In the naval park at Portsmouth, the site of Fort Nelson, there is a monument whose granite body embraces a real Revolutionary cannon. This gun was selected from a number of guns known to be of the period of the American Revolution. It is believed that one, at least, of these was mounted at Crany Island for the defense of Portsmouth and Norfolk. The honor of erecting this monument is due to the ladies of the Fort Nelson Chapter of the Daughters of the American Revolution and to Admiral P. F. Harrington of the United States Navy, and also Medical Director R. C. Person of the navy. It is said that with proper care this gun will last centuries and "It will carry down to distant generations a memorial of the patriots of the American Revolution, a mark of the formation of a nation and the token of the later patriots, the Daughters of the American Revolution, to whose efforts is due this important national service to which the gun has been dedicated."
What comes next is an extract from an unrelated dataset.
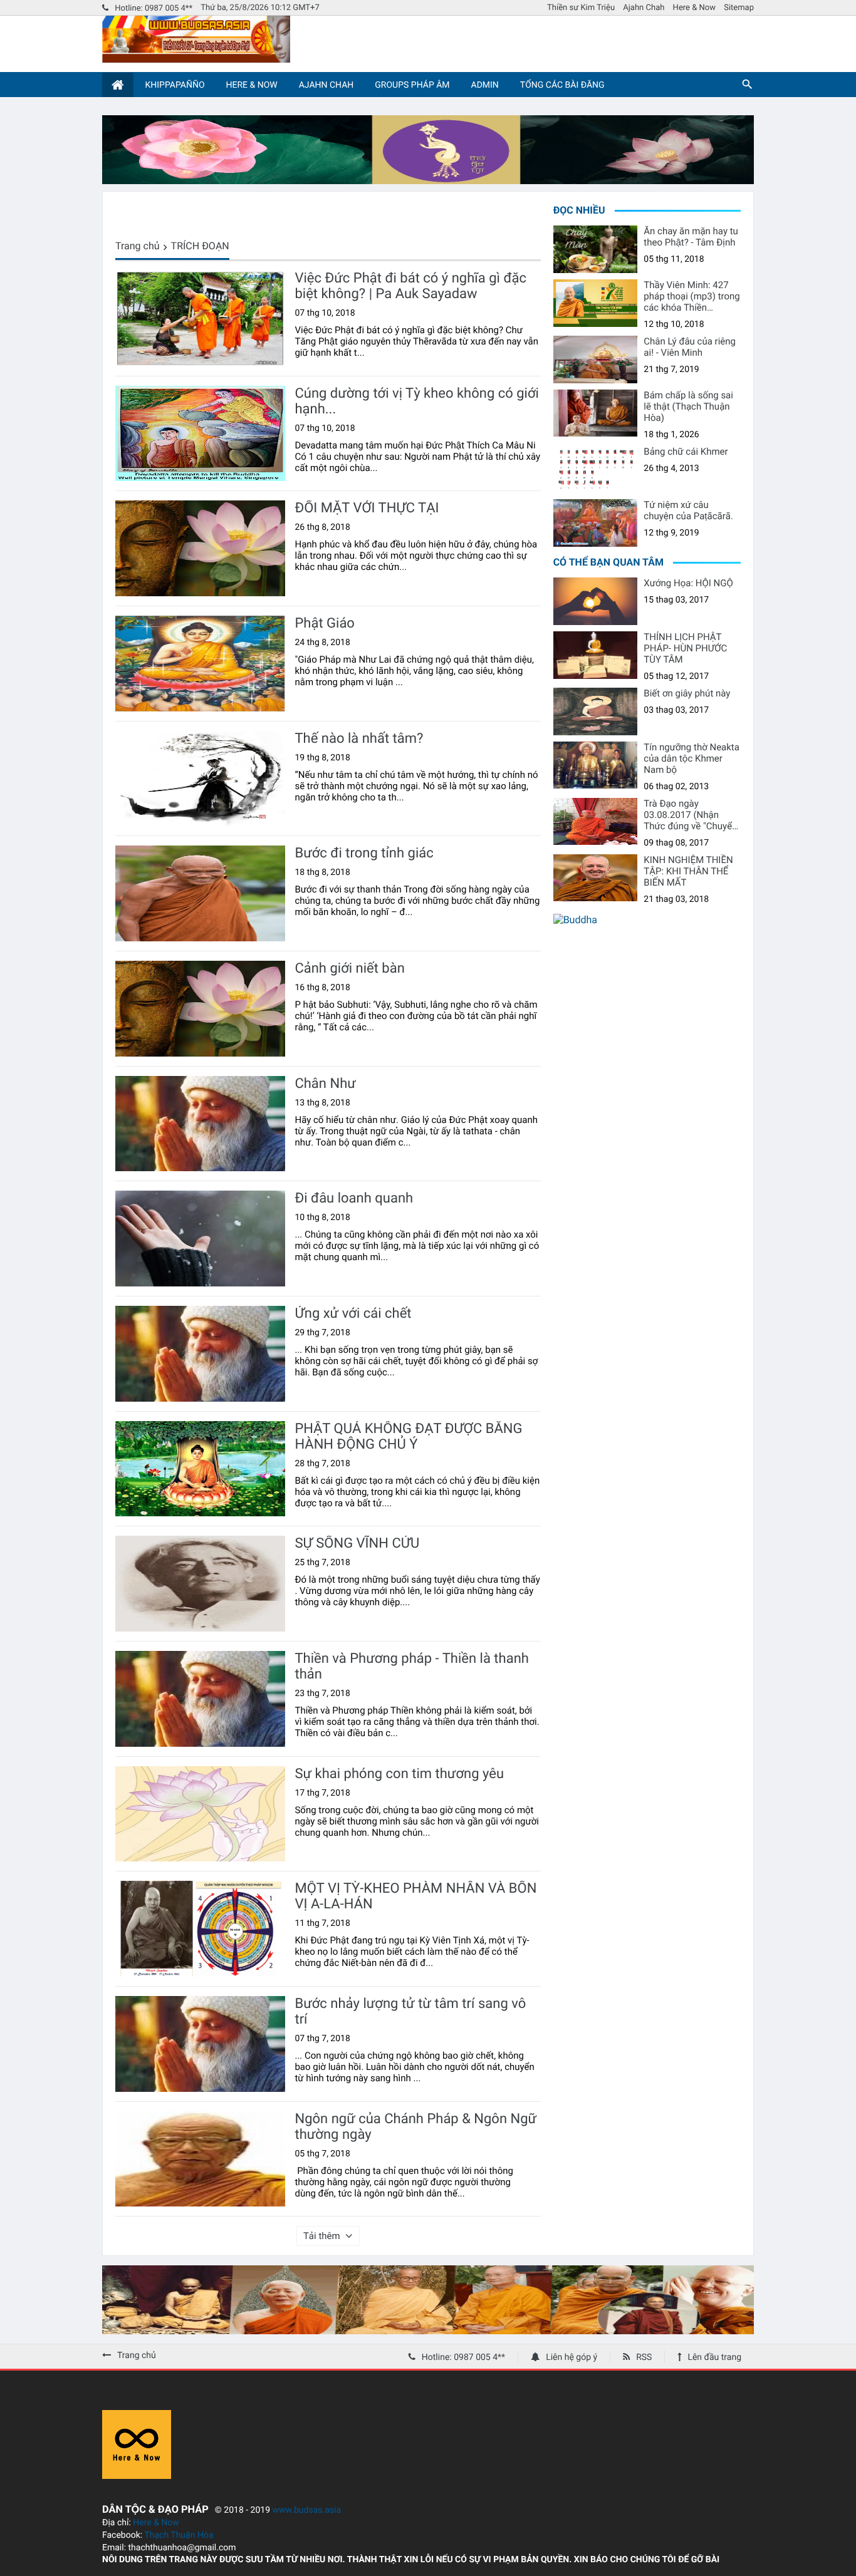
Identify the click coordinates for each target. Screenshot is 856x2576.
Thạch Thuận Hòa (178, 2535)
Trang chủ (137, 246)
After these first assaults, for about three years of the war, there was almost no fighting in Virginia, but during that term she was furnishing her full quota of men, money and inspiration to the cause, with devoted loyalty, assisting in the north and in the south, wherever an attack was made. Directing her attention to the main army she built no defences of any importance on her own territory east of the Alleghanies. "The British success in the north and followed by still more decided victories in the south. Thus later the English began to look forward, with certainty, to the conquest of the entire country, and as Virginia was regarded as the heart of the rebellion, it was decided to carry their victorious arms into the state, as the surest way of bringing the war to a speedy conclusion." We had no time, then, for building forts, and when we recall the traitor Arnold's advance on Richmond, with the two days he spent there destroying public and private property—his taking of Petersburg, burning the tobacco and vessels lying at the wharves, with Col. Tarleton's raids, scouring the country of every thing; in fact all of Cornwallis' reign of terror, which was soon to end in that imposing scene at Yorktown, we realize truly that "the battle is not to the strong, nor the race to the swift," but that a country's bulwark often are not forts and strong towers, but her courageous heart, and her staunch friends, such men as Lafayette, De Rochambeau, De Grasse and Steuben, who with Washington, led the allied Americans and French forces at Yorktown, and besieged the British fortification, the surrender of which virtually closed the Revolutionary War on the 19th of October, 1781. The place is sacred, their devotion reverenced.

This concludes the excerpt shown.